What do Catholics Believe about Death?

What do Catholics Believe about Death - "Welcome Home" print by Danny Hahlbohm
Welcome Home print by Danny Hahlbohm

When my husband’s aunt died, I was asked to select something to read for her non-denominational memorial service.  In preparation, and also because this is the Year of Faith, I turned to the Catechism to rediscover what Catholics believe about Death.

The Catechism contains a great many references to Death; just the broad index headings alone covered:  “after death, as limitation of earthly life, Christian dealings with death, Christian interpretation of death, death of Jesus, and separation of soul and body.”

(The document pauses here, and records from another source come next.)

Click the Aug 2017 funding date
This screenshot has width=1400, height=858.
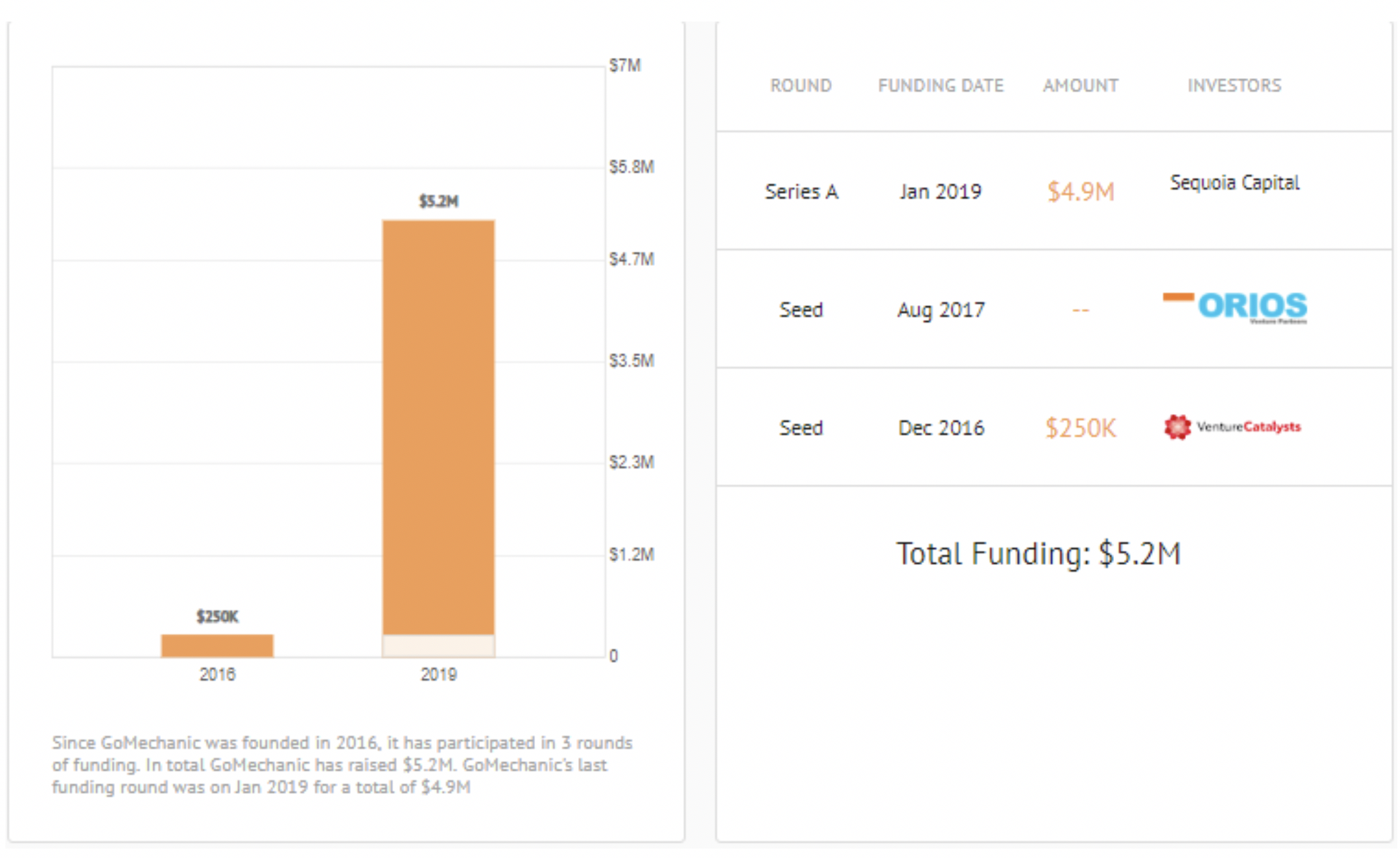pos(940,310)

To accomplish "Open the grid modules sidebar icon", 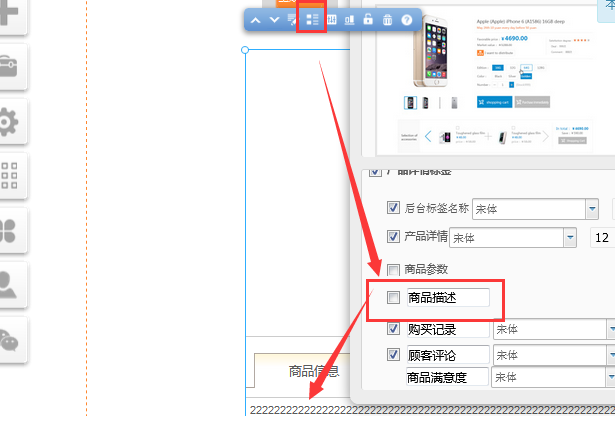I will (x=10, y=177).
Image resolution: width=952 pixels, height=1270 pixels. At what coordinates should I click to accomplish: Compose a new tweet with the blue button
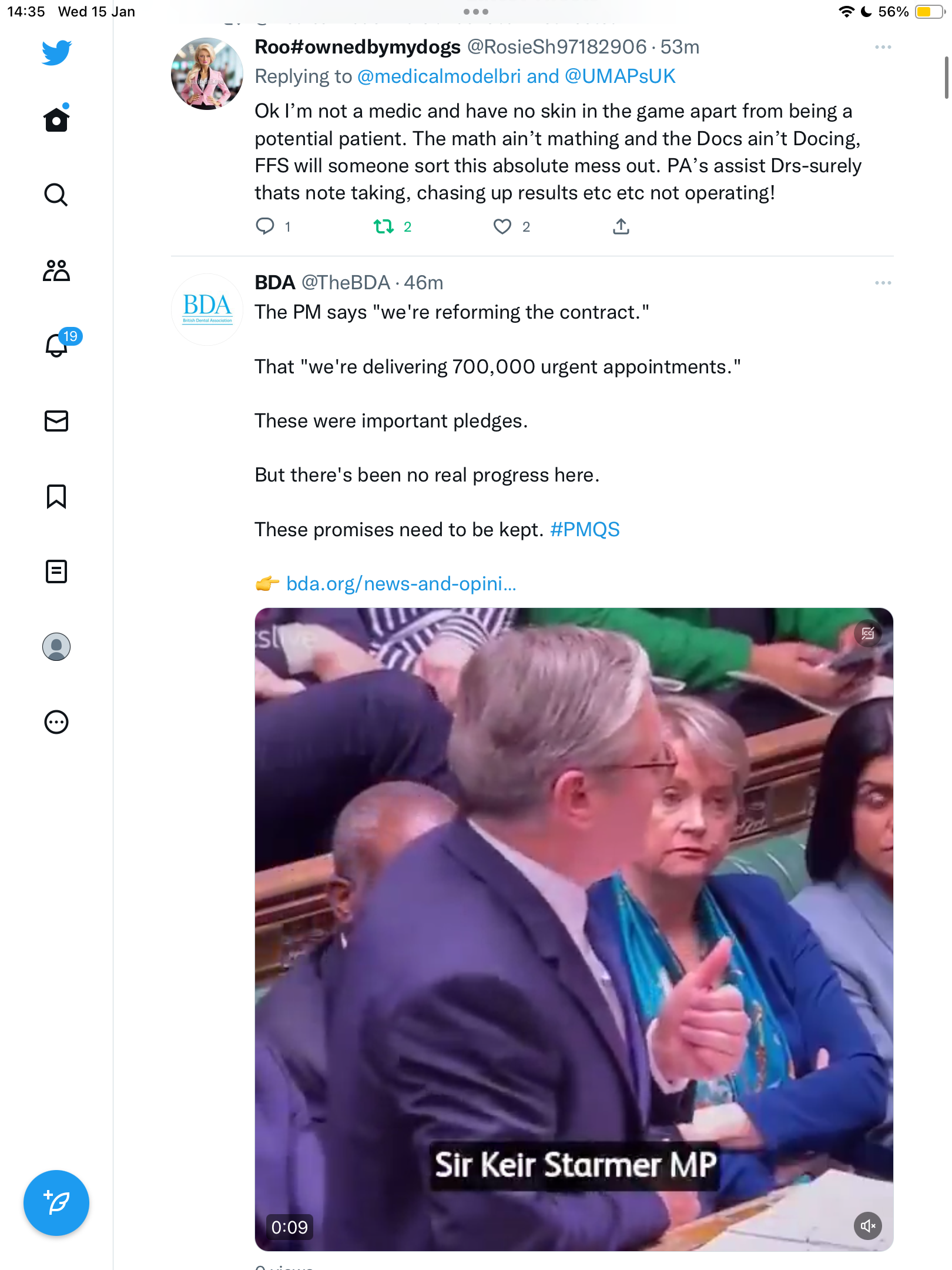coord(56,1203)
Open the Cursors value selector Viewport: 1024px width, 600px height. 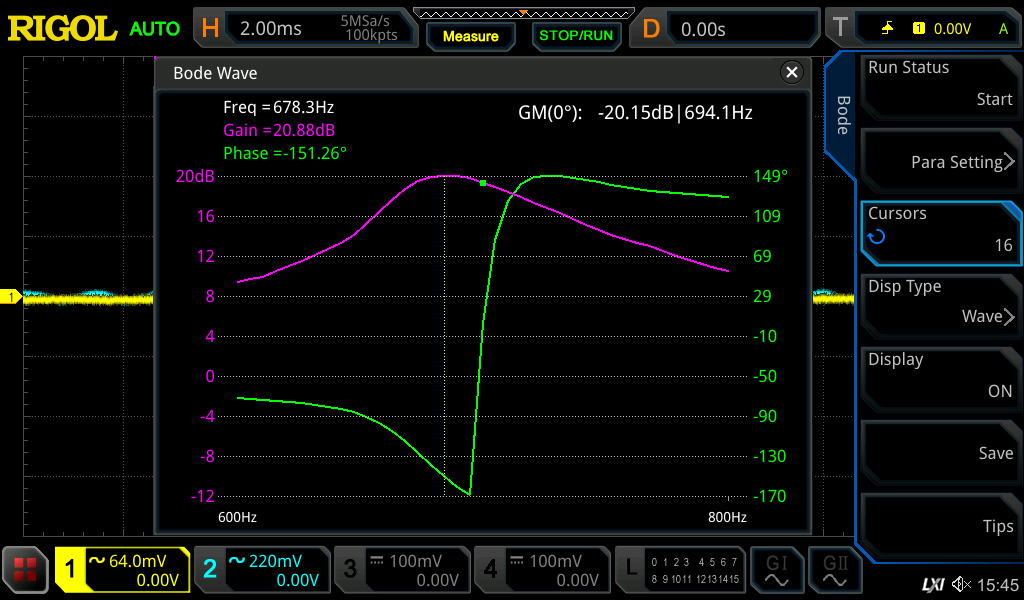click(x=940, y=230)
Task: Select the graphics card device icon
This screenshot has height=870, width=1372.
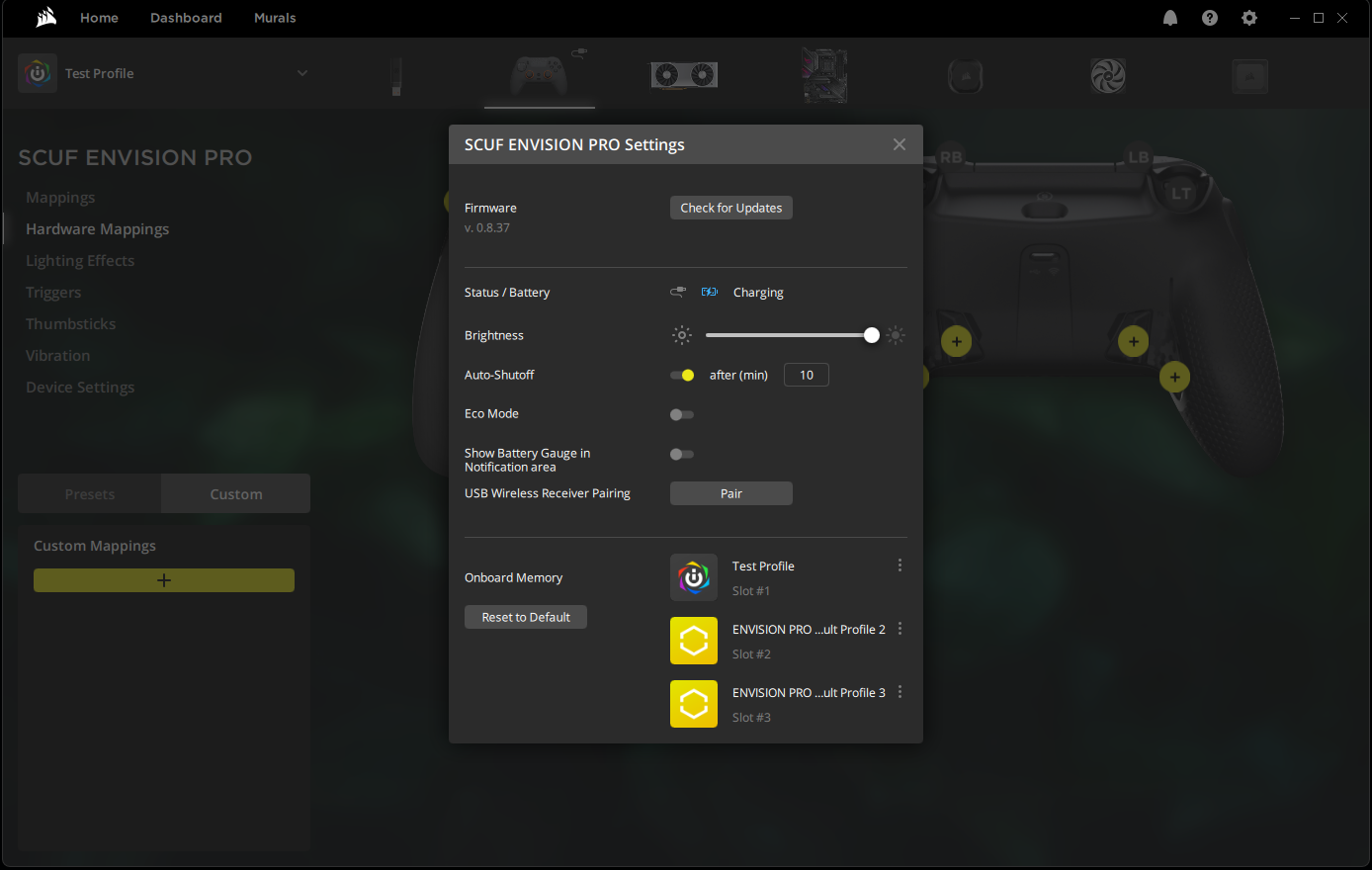Action: tap(683, 75)
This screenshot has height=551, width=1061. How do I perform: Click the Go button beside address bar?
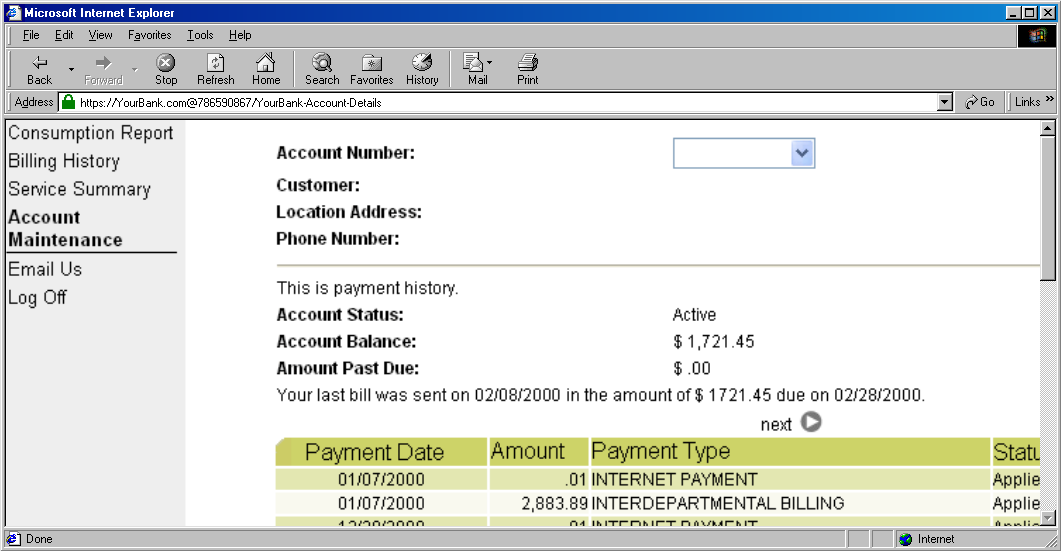[x=980, y=102]
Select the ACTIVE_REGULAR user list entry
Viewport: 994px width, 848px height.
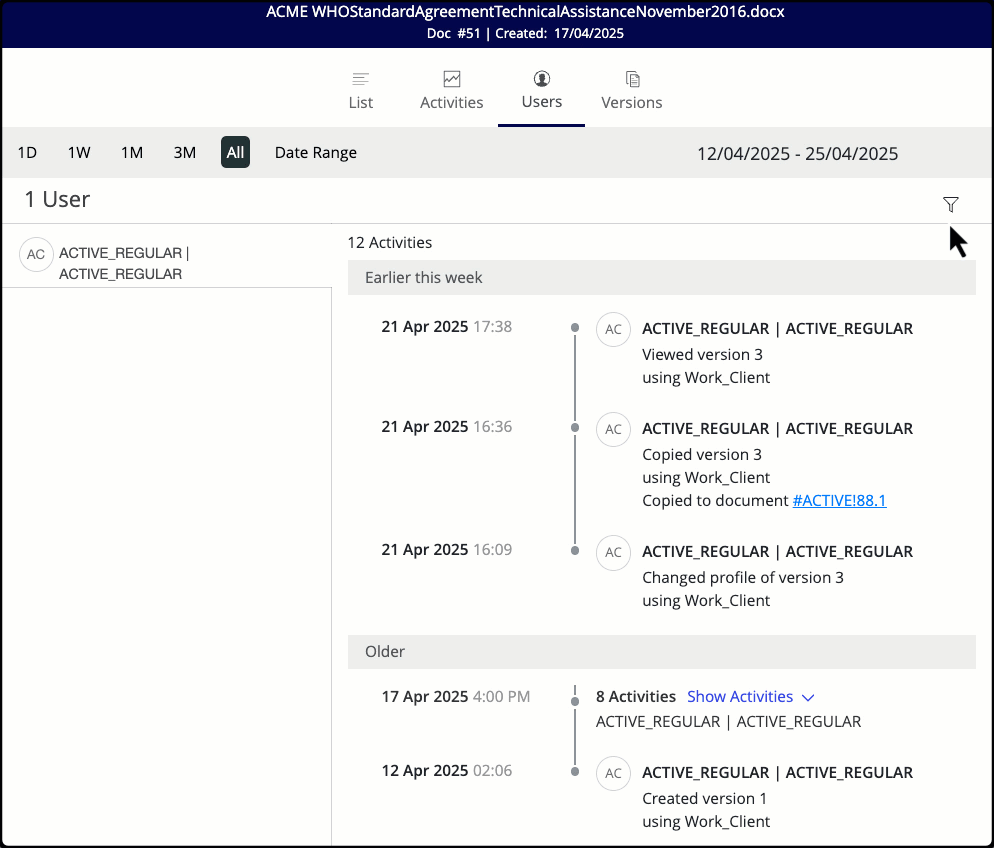pos(122,263)
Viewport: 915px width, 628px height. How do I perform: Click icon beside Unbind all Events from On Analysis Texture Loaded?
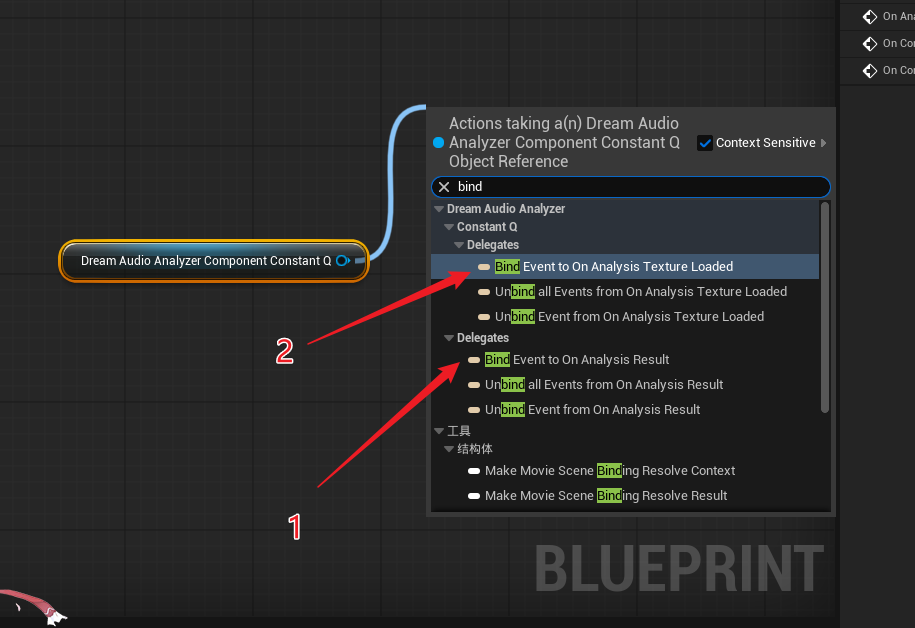click(484, 292)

Christian Dealings with Death

First I looked up Christian dealings with death, which focuses on Respect for the Dead, addressing that “the dying should be given attention and care to help them live their last moments in dignity and peace.” [CCC 2299]  “The bodies of the dead must be treated with respect and charity, in faith and hope of the Resurrection. The burial of the dead is a corporal work of mercy; it honors the children of God, who are temples of the Holy Spirit.” [CCC 2300] and “Autopsies can be morally permitted for legal inquests or scientific research. The free gift of organs after death is legitimate and can be meritorious.” [CCC 2301]

Our loved one is being cremated, according to her wishes. I’d always thought that the Catholic Church was against cremation, but apparently “The Church permits cremation, provided that it does not demonstrate a denial of faith in the resurrection of the body.” [CCC 2301]

Catechism for Kids

Considering how many references are made to Death, I opened up the YouCat, a recent publication of the Catholic Catechism in a Q&A format targeting young people. Here I found:  

How does Christ help us at our death, if we trust in him?

Christ comes to meet us and leads us into eternal life. “Not death, but God will take me” (St. Therese of Lisieux.) [1005-1014, 1016, 1019] Someone who dies, trusting in God and at peace with men, and thus without serious sin, is on the way to communion with the risen Christ. Our dying makes us fall no farther than into his hands. A person who dies does not travel to nowhere but rather goes home into the love of God, who created him.”

I love the beautiful idea that in dying we fall into Christ’s waiting, outstretched arms;  that our loved one does not simply cease to exist, but is resting at home in the love of God, carried there by Christ. It has a beautiful imagery to which all people, young and old, can relate.

Dying in Christ Jesus

I turned back to the CCC referenced by the YouCat entry, Dying in Christ Jesus.  “Death is the end of earthly life.” (CCC 1007) “Death is a consequence of sin.” (CCC 1008) and “Death is transformed by Christ. “(CCC 1009). 

What’s that? Death is a consequence of sin?  Reading on, I learn that the church teaches us “death entered the world on account of man’s sin. Even though man’s nature is mortal, God had destined him not to die. Death was therefore contrary to the plans of God the Creator and entered the world as a consequence of sin.”  (CCC 1008)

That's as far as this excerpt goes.